The TV camera zoomed to a closeup of a Norwegian player wiping blood from his forehead; his head had met the edge of another player’s hockey stick and suffered the predictable – in fact, familiar – consequence of such an encounter. As viewers and sportcasters watched the player’s blood transfer from his head to his handheld towel, a sportscaster reported another injury this same player had suffered in a previous season:
He took a stick to a very rough spot for a male, if you know what I mean. He missed a lot of games because of that injury, and doctors thought, for a while, that they might have to cut away some parts of that rough spot, if you know what I mean.

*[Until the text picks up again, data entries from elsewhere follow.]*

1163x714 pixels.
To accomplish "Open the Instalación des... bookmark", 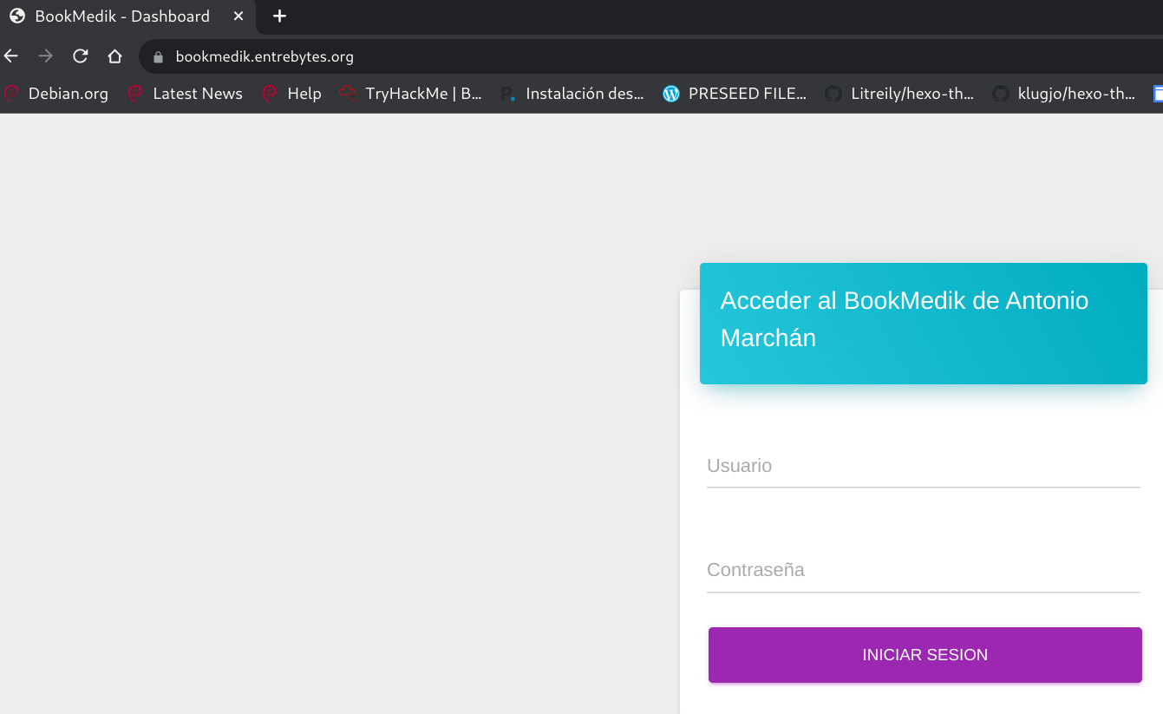I will pos(572,94).
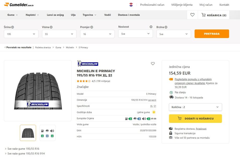240x157 pixels.
Task: Expand the Promjer 16 dropdown
Action: (x=97, y=34)
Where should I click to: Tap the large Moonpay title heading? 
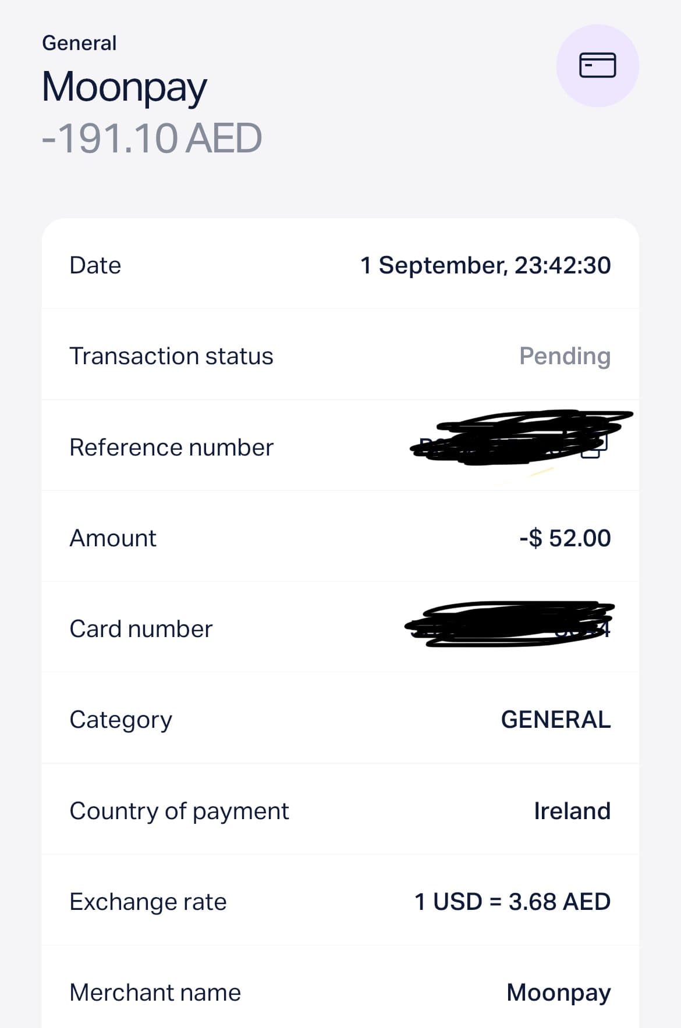125,88
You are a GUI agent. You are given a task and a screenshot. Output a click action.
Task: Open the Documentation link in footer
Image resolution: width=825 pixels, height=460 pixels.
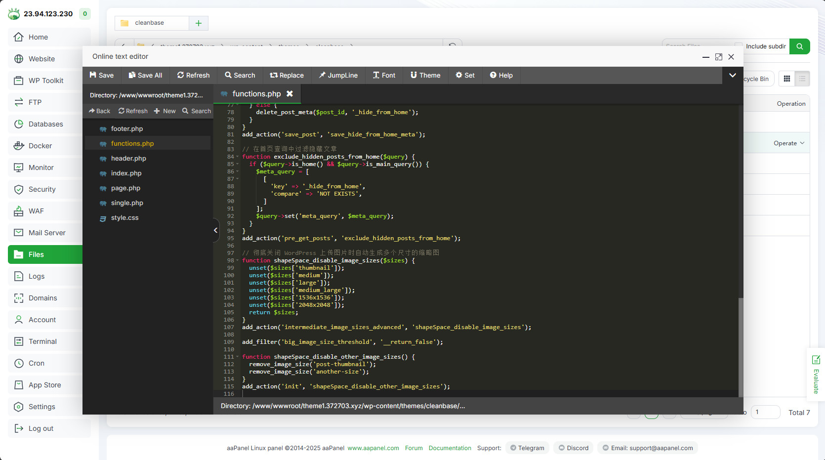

I shook my head in wonder at the juvenile idiocy of this commentary. The player’s “rough spot” has a name – either his penis or his testicles. I apologize for my lack of specificity, dear readers, but that’s the best I can do at parsing exactly what the commentator was talking about. I can’t help wondering whether talking about this injury, even in such a vague, circuitous fashion, made him blush profusely. What kind of juvenile, puritanical nation are we when adults can’t discuss body parts without resorting to nonsensical euphemisms? Why is it so difficult for so many of us to identify penises, vaginas, breasts, or testicles, as easily as we identify arms, legs, toes and the like? I understand, and expect, that broadcasters will not generally use common terminology (which is sometimes considered to be – and sometimes is, in fact – crude) when discussing medical issues and anatomy. But, can’t they please call body parts by their proper, grown up names? Doing anything less than that makes them sound like juveniles. Moreover, listening to such linguistic nonsense makes the rest of us appear to be similarly juvenile. Worst of all, accepting this nonsense in public discourse makes it easy for all of us to think, as well as speak, like juveniles. We really need to grow up and start talking – and thinking – like adults.